◆ Problem to work on: Pick out every line in the entries below that contains the word "screenshot" and copy each of those lines. Case counts, so a line matches only if its letters are capitalized the same way.

========

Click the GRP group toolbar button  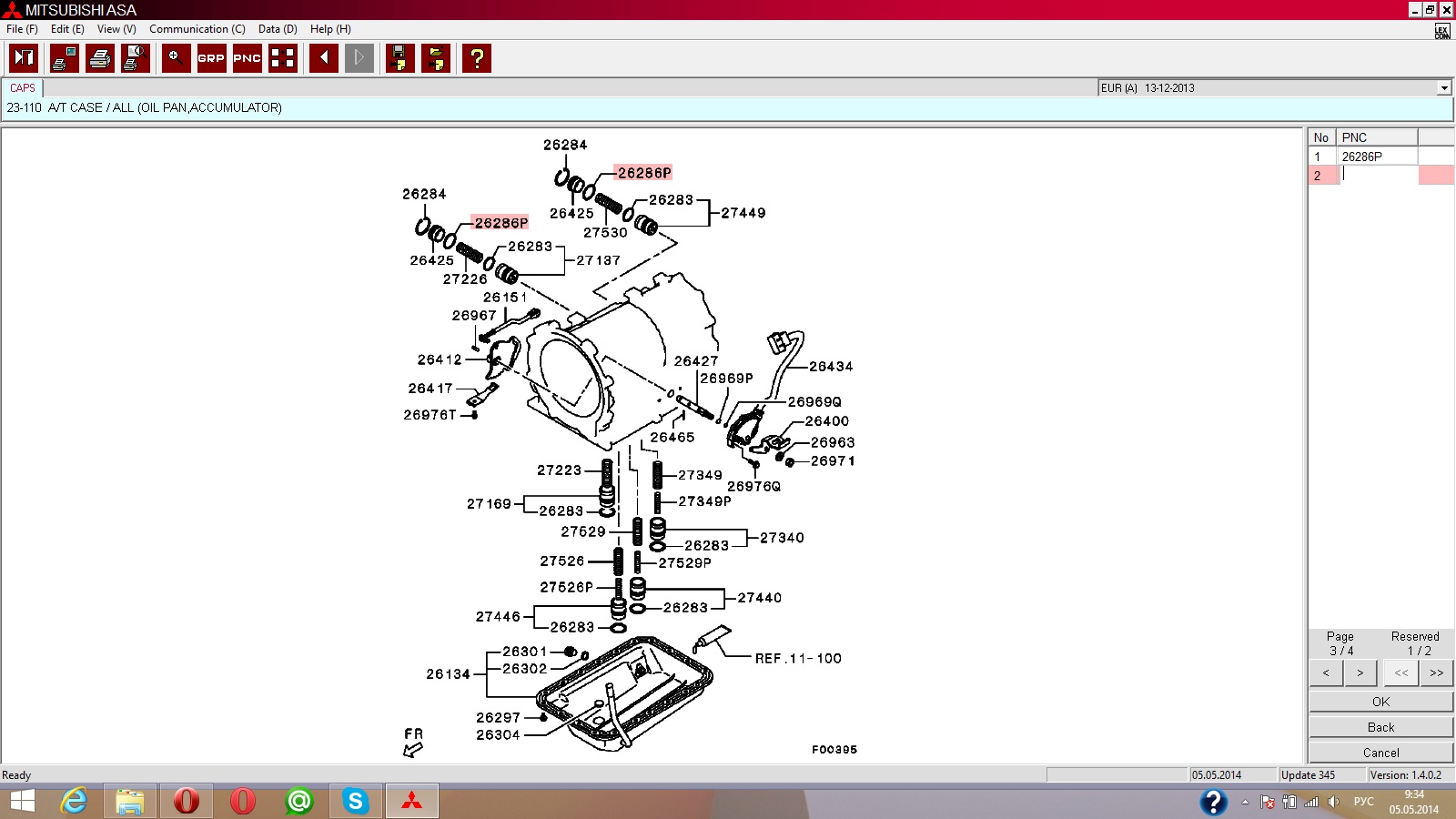[211, 58]
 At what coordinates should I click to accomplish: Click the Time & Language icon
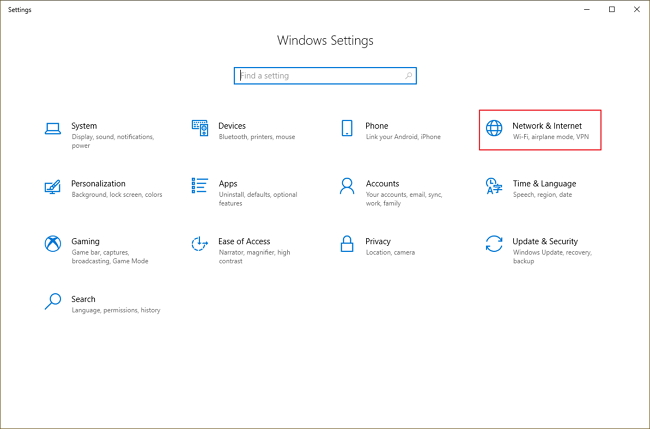[494, 186]
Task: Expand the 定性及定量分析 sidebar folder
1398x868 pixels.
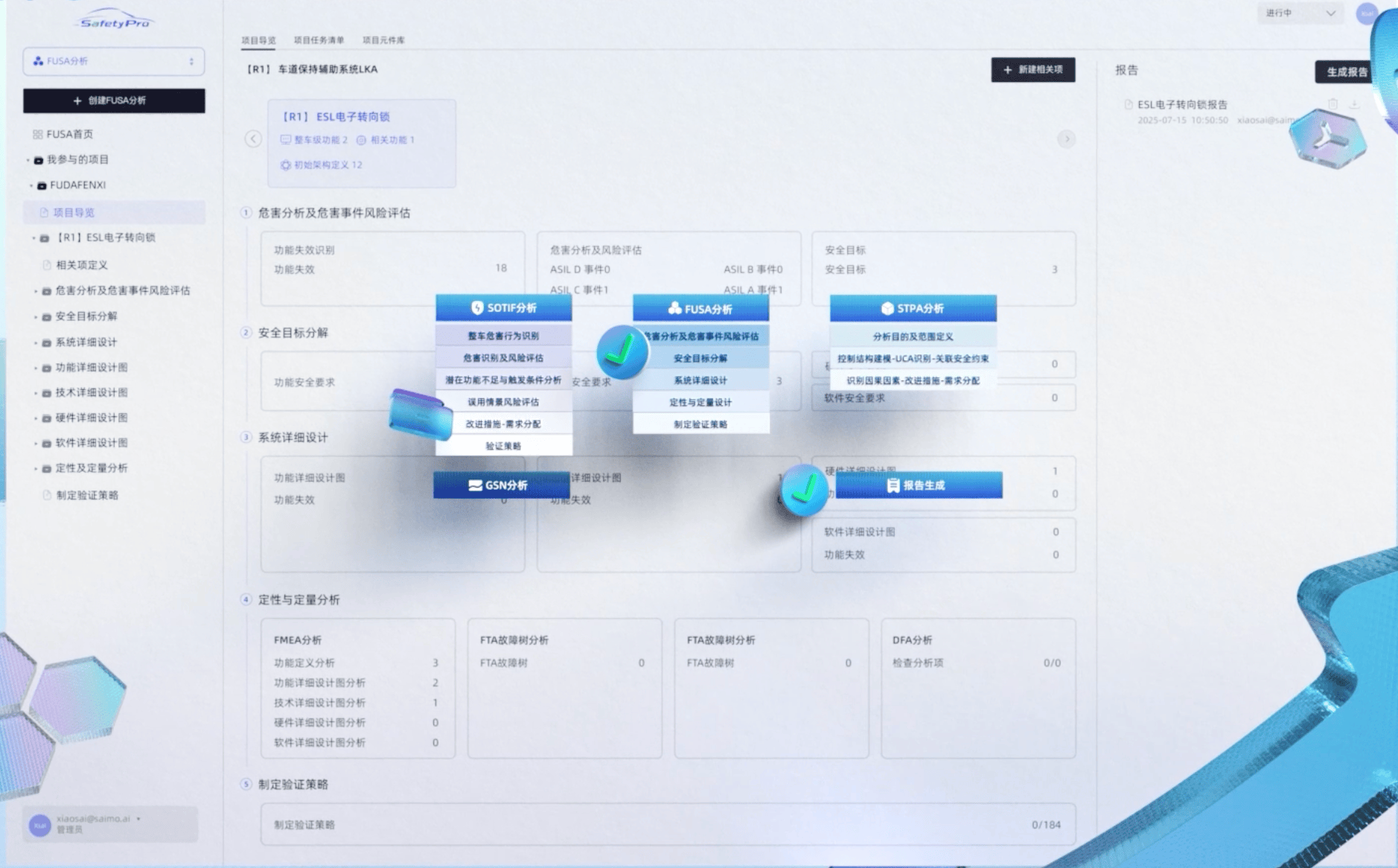Action: (35, 468)
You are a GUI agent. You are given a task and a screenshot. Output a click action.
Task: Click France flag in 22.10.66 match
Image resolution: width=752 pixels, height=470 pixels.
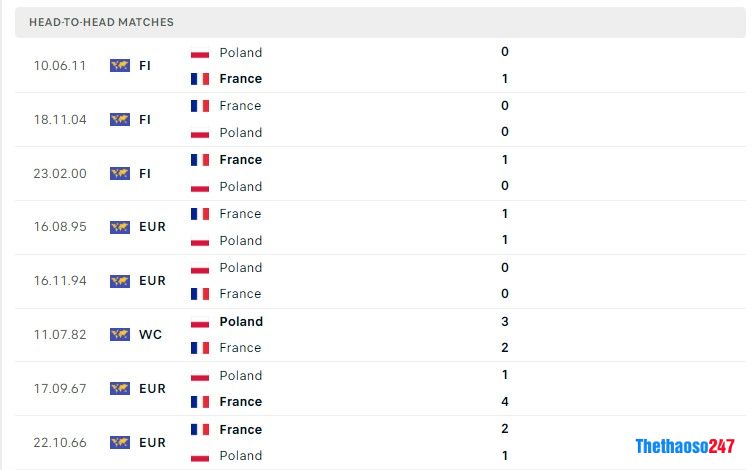200,429
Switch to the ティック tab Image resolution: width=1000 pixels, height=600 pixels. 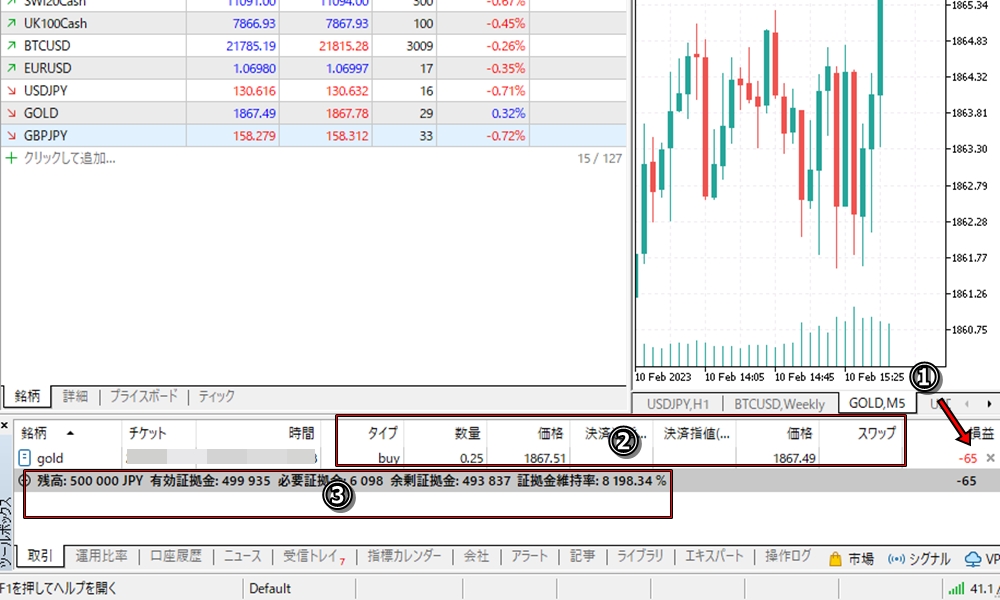(216, 396)
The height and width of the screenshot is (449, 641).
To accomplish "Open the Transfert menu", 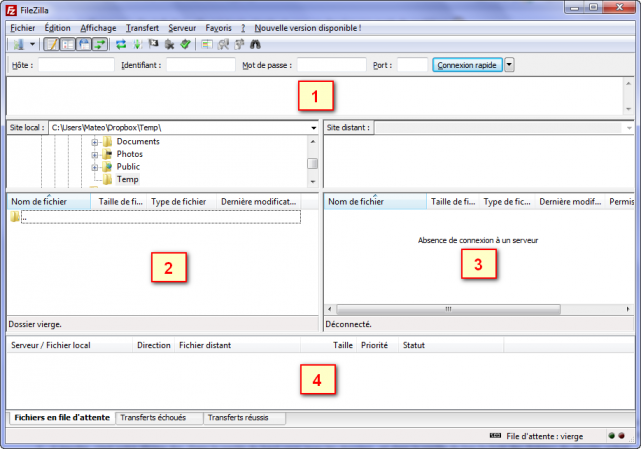I will 145,28.
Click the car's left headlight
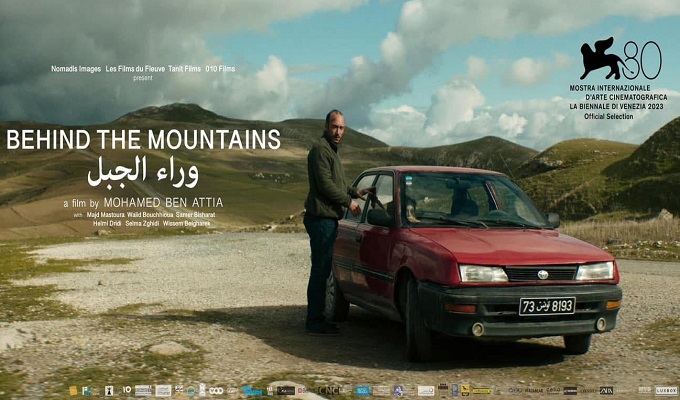The image size is (680, 400). [x=482, y=273]
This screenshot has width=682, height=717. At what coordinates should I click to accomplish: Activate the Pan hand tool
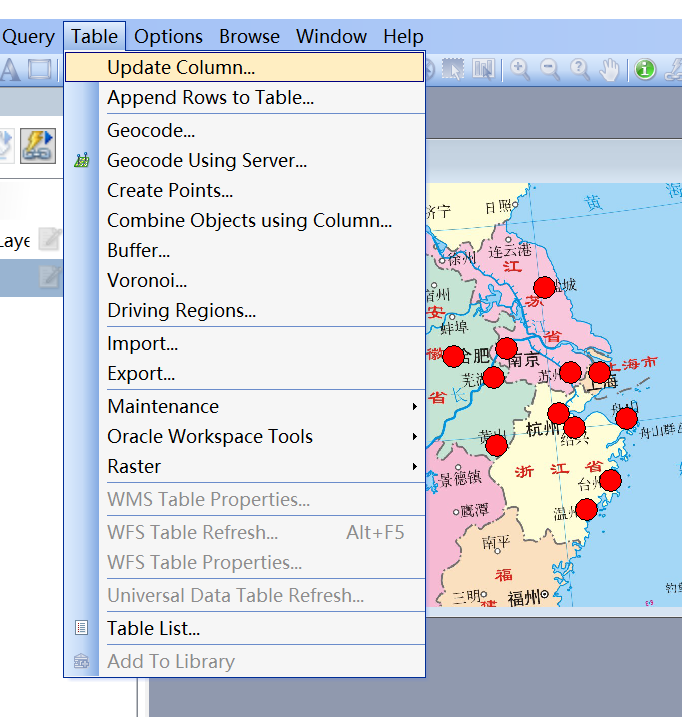point(609,69)
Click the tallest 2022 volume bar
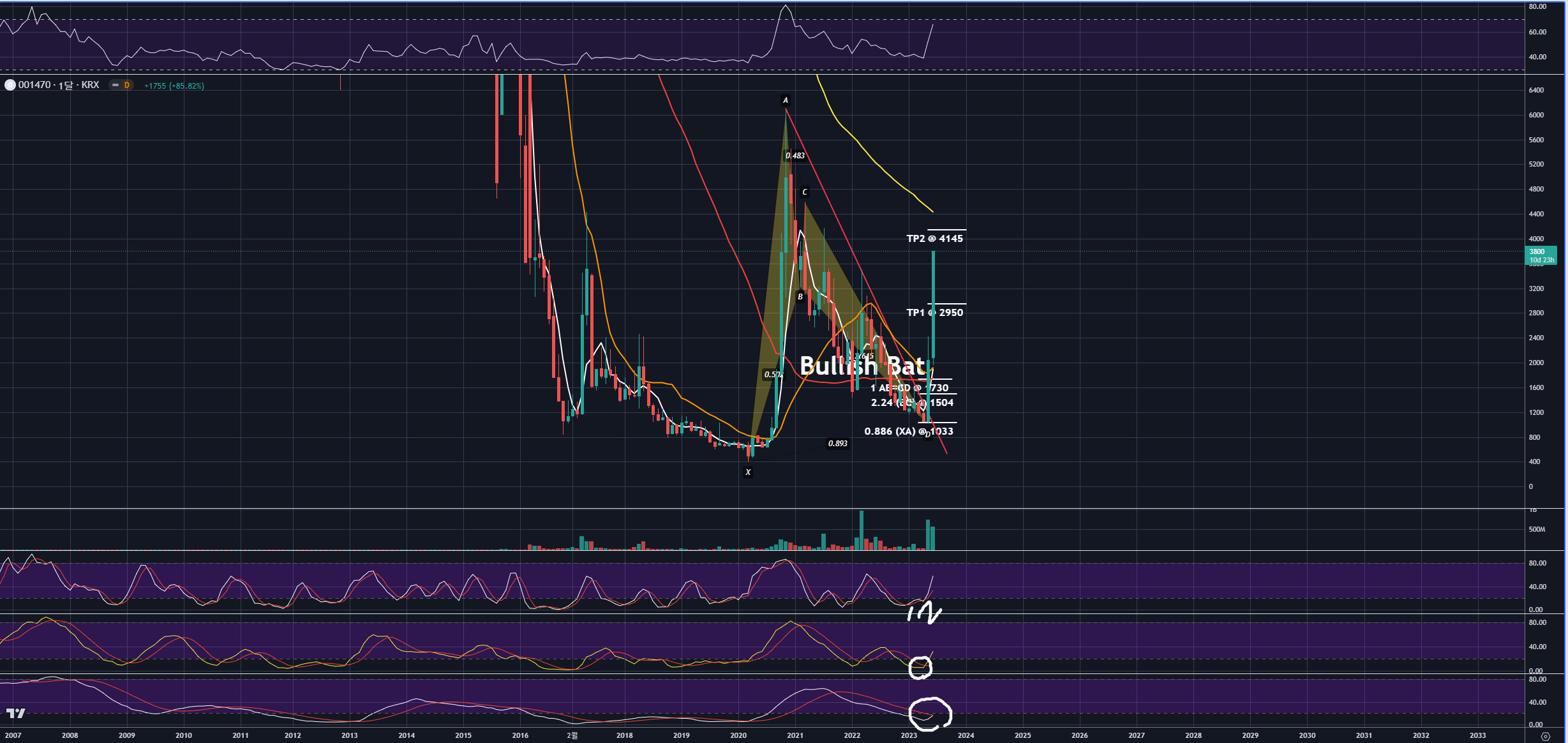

========

◆ Result below:
You are a GUI agent. You are given a task and a screenshot. Output a click action.
The height and width of the screenshot is (449, 641).
This screenshot has width=682, height=717. At what coordinates should I click to accomplish: Activate the Pan hand tool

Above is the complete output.